▶ What you are asked to do
In the entries below, find the line with "Kontakt (110, 1990)" and print exactly every line from there up to and including the line with "Odstúpenie od zmluvy (484, 2053)", with no other lines.

(Stored dataset items)
===============

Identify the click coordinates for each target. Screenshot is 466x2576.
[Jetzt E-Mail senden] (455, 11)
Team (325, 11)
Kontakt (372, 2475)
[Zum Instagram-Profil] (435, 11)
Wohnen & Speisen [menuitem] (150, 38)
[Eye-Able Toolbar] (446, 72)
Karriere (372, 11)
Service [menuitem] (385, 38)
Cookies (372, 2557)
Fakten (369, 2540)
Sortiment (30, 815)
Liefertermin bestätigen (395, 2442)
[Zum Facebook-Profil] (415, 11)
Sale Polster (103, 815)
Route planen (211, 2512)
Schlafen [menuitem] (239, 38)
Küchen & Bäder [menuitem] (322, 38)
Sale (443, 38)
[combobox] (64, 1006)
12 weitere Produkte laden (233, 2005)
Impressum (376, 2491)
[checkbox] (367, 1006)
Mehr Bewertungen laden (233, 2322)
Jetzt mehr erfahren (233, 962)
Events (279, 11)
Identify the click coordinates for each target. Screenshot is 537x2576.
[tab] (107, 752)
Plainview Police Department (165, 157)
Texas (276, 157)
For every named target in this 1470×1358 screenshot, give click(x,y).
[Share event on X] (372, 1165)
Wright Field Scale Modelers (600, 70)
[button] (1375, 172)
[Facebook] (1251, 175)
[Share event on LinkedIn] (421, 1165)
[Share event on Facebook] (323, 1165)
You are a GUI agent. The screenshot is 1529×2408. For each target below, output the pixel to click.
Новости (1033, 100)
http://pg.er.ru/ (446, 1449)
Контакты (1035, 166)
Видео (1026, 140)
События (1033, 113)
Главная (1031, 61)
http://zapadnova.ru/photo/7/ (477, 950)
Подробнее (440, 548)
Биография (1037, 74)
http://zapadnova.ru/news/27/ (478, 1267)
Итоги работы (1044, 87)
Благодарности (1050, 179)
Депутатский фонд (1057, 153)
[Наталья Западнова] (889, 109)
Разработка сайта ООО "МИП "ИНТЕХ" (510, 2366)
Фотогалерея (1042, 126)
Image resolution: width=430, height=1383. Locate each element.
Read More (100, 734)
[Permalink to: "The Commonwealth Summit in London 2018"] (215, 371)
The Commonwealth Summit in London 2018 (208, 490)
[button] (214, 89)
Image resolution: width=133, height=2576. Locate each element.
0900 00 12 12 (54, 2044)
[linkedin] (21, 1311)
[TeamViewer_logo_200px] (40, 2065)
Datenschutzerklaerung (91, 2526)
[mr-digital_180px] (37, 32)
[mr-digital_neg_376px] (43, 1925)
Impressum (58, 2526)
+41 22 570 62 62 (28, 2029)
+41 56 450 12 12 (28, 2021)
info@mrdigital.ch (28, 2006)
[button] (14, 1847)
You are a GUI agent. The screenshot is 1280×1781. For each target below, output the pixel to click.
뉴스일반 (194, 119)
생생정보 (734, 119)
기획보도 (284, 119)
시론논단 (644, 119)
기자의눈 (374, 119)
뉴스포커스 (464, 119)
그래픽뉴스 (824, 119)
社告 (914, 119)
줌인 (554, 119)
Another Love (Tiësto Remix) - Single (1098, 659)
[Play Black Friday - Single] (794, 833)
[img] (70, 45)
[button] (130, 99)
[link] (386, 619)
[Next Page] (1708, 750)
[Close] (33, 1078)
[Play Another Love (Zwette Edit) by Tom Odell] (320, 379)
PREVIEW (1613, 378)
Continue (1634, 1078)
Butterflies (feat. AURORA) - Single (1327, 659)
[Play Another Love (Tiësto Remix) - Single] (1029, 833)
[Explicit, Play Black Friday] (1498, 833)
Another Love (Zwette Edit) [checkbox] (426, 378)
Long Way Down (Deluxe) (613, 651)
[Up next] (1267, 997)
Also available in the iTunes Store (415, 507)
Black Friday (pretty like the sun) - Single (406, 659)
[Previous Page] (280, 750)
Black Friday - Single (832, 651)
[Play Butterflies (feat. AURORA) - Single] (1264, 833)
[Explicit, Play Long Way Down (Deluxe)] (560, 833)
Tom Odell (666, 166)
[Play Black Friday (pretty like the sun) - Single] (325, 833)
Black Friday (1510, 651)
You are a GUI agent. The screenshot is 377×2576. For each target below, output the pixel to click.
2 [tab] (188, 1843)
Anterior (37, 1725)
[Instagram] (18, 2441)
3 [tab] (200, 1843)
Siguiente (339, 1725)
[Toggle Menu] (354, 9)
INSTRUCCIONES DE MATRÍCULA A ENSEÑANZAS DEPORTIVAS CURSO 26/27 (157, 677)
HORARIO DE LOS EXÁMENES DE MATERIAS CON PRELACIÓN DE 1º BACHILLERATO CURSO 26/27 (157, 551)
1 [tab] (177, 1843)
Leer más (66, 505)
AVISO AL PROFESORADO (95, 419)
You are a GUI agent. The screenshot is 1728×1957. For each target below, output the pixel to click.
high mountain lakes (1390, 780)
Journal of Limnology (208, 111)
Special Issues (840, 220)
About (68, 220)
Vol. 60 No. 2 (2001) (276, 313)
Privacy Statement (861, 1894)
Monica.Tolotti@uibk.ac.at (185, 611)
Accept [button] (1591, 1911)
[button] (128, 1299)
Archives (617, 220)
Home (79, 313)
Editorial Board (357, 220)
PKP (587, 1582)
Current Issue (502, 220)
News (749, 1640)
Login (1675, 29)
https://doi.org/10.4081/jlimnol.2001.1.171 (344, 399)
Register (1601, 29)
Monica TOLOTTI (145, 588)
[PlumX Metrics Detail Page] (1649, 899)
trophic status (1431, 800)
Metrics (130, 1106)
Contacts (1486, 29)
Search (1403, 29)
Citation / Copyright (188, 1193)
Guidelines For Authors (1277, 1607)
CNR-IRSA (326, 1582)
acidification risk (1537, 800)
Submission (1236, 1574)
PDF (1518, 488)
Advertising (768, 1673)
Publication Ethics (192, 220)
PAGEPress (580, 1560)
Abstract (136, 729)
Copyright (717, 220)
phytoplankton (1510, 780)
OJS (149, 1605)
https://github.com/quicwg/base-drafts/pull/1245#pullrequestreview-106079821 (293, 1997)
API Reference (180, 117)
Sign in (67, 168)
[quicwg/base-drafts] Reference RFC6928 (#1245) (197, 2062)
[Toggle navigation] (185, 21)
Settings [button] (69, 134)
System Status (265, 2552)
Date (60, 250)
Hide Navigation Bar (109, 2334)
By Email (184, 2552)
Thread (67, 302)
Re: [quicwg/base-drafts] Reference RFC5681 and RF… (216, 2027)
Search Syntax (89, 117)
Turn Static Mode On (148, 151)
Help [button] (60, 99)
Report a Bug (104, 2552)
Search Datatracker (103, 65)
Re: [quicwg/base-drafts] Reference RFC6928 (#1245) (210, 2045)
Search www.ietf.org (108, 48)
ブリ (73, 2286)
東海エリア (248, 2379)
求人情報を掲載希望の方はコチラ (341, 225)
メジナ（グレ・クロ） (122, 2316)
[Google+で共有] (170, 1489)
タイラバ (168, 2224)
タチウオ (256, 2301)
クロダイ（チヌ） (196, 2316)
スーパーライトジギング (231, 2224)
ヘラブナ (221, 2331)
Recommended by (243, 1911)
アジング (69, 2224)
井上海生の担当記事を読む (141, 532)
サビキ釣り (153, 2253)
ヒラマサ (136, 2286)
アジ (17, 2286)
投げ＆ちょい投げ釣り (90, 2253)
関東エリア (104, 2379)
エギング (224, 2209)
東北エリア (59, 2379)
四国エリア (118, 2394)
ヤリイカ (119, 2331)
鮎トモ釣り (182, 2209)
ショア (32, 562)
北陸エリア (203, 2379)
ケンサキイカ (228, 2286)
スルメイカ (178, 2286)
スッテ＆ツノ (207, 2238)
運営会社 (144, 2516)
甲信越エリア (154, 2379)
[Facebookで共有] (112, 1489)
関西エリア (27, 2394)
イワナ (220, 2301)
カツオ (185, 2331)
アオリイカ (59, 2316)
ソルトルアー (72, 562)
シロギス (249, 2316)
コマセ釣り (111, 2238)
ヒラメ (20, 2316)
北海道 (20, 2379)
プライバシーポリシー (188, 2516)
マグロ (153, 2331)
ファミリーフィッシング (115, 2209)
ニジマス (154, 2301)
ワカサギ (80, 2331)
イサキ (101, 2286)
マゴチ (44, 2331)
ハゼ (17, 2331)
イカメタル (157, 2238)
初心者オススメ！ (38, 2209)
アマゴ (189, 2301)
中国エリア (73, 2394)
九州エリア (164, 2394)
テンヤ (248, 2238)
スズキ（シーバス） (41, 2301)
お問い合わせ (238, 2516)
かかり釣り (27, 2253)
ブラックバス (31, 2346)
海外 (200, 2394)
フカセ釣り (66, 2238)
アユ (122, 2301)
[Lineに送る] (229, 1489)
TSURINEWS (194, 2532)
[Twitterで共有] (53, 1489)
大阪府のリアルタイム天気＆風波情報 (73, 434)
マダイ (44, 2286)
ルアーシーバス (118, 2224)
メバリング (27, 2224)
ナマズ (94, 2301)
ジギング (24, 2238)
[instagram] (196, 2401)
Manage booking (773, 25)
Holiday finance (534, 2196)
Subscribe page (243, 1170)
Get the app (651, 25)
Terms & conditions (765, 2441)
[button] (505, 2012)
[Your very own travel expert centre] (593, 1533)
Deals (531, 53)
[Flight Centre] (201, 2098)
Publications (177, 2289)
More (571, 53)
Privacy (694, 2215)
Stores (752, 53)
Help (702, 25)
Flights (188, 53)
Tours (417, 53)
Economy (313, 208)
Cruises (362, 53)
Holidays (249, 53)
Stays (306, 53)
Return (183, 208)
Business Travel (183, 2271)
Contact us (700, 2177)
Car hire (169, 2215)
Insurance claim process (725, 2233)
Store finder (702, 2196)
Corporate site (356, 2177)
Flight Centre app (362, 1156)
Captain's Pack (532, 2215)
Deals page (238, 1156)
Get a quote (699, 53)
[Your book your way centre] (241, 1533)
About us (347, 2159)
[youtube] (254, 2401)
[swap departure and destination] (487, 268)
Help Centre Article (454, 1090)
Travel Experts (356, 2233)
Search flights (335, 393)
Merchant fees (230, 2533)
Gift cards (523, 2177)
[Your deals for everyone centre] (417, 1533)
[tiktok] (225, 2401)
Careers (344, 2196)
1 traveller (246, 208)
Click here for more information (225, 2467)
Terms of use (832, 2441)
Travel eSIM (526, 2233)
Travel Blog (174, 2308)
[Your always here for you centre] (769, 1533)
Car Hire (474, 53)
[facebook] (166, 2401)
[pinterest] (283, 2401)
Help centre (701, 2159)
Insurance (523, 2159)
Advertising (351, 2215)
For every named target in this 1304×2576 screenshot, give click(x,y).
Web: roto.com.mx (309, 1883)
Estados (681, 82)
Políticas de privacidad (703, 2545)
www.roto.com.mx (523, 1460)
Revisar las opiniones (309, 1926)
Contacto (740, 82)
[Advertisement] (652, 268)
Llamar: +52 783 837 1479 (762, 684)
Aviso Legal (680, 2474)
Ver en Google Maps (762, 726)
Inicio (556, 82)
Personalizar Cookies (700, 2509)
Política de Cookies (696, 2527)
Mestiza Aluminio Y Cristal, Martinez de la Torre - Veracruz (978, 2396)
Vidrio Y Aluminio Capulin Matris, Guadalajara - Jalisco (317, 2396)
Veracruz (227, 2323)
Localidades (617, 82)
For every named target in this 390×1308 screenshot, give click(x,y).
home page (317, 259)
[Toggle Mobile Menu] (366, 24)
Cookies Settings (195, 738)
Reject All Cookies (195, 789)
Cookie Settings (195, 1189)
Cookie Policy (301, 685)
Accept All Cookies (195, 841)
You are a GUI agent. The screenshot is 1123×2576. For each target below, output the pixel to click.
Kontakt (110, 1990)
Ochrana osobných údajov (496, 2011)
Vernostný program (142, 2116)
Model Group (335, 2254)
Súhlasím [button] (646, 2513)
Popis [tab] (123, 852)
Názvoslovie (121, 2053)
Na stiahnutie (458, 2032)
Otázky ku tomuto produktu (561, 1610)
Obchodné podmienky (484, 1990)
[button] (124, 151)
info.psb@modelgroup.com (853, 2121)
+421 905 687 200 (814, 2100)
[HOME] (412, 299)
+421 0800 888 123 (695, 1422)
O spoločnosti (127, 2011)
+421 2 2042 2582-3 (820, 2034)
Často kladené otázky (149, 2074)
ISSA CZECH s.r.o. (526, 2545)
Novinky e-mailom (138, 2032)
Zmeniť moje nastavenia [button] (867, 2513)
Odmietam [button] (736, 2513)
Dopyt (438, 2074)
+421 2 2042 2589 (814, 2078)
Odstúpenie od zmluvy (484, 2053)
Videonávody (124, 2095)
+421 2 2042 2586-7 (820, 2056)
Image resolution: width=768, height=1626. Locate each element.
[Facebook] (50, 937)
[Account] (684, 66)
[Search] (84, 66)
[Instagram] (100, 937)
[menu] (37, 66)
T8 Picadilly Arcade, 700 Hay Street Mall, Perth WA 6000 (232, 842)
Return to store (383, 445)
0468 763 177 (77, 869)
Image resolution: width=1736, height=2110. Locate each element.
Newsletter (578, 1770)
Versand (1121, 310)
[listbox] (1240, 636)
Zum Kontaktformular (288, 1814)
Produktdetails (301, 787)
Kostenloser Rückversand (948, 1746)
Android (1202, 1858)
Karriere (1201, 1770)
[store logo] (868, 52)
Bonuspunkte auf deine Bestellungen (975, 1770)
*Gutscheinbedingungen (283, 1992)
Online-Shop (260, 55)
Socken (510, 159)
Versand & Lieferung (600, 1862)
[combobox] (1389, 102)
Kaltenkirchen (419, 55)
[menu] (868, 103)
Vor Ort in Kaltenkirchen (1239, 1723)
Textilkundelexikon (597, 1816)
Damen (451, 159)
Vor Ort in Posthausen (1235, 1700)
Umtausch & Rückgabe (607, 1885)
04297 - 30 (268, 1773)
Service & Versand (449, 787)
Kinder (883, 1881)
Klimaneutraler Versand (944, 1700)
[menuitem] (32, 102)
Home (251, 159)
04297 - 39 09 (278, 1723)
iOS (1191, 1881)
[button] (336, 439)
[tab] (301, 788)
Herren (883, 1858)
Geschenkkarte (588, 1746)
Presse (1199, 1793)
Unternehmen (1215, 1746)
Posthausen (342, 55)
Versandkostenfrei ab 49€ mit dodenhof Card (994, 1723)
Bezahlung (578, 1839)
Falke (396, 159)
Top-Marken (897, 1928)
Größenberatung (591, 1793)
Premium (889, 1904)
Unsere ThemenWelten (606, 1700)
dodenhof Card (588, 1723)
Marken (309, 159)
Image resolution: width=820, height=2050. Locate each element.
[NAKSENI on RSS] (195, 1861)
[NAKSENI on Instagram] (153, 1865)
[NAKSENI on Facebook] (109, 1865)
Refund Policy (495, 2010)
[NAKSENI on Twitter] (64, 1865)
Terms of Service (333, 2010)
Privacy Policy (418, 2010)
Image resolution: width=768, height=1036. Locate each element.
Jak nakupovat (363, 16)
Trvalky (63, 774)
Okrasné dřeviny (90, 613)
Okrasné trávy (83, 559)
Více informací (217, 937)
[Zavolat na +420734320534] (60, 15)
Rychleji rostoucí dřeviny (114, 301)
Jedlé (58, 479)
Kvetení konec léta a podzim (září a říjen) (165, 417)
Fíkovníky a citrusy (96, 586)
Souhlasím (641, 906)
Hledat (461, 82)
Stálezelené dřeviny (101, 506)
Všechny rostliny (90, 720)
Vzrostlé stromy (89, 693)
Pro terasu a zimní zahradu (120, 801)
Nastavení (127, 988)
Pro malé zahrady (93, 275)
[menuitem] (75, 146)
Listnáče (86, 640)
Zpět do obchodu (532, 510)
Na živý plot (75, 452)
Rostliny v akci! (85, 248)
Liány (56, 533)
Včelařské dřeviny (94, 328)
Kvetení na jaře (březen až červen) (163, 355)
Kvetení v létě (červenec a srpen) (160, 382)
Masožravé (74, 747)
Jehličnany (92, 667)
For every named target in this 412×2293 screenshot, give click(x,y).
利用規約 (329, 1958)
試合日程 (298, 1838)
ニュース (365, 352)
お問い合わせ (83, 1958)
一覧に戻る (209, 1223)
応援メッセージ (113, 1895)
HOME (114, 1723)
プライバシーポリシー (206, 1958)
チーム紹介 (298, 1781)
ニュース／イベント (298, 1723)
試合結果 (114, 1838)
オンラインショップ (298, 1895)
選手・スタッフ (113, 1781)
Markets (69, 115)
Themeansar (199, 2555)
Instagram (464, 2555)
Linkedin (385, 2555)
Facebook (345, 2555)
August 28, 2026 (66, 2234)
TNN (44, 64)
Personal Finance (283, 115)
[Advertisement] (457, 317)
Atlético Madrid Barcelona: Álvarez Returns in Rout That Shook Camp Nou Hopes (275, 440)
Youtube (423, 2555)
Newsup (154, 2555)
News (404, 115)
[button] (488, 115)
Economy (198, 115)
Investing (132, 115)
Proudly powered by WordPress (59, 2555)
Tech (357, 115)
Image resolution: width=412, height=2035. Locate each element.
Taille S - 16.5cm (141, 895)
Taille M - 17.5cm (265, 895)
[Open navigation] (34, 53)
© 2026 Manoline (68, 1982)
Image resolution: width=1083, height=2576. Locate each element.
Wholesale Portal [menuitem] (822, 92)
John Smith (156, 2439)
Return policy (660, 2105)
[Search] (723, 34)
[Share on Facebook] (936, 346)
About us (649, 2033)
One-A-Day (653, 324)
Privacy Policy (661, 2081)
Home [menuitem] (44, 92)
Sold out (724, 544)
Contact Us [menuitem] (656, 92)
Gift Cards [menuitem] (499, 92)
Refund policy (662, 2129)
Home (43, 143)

===============

▶ Exercise answer
Kontakt (110, 1990)
Ochrana osobných údajov (496, 2011)
Vernostný program (142, 2116)
Model Group (335, 2254)
Súhlasím [button] (646, 2513)
Popis [tab] (123, 852)
Názvoslovie (121, 2053)
Na stiahnutie (458, 2032)
Otázky ku tomuto produktu (561, 1610)
Obchodné podmienky (484, 1990)
[button] (124, 151)
info.psb@modelgroup.com (853, 2121)
+421 905 687 200 (814, 2100)
[HOME] (412, 299)
+421 0800 888 123 (695, 1422)
O spoločnosti (127, 2011)
+421 2 2042 2582-3 (820, 2034)
Často kladené otázky (149, 2074)
ISSA CZECH s.r.o. (526, 2545)
Novinky e-mailom (138, 2032)
Zmeniť moje nastavenia [button] (867, 2513)
Odmietam [button] (736, 2513)
Dopyt (438, 2074)
+421 2 2042 2589 (814, 2078)
Odstúpenie od zmluvy (484, 2053)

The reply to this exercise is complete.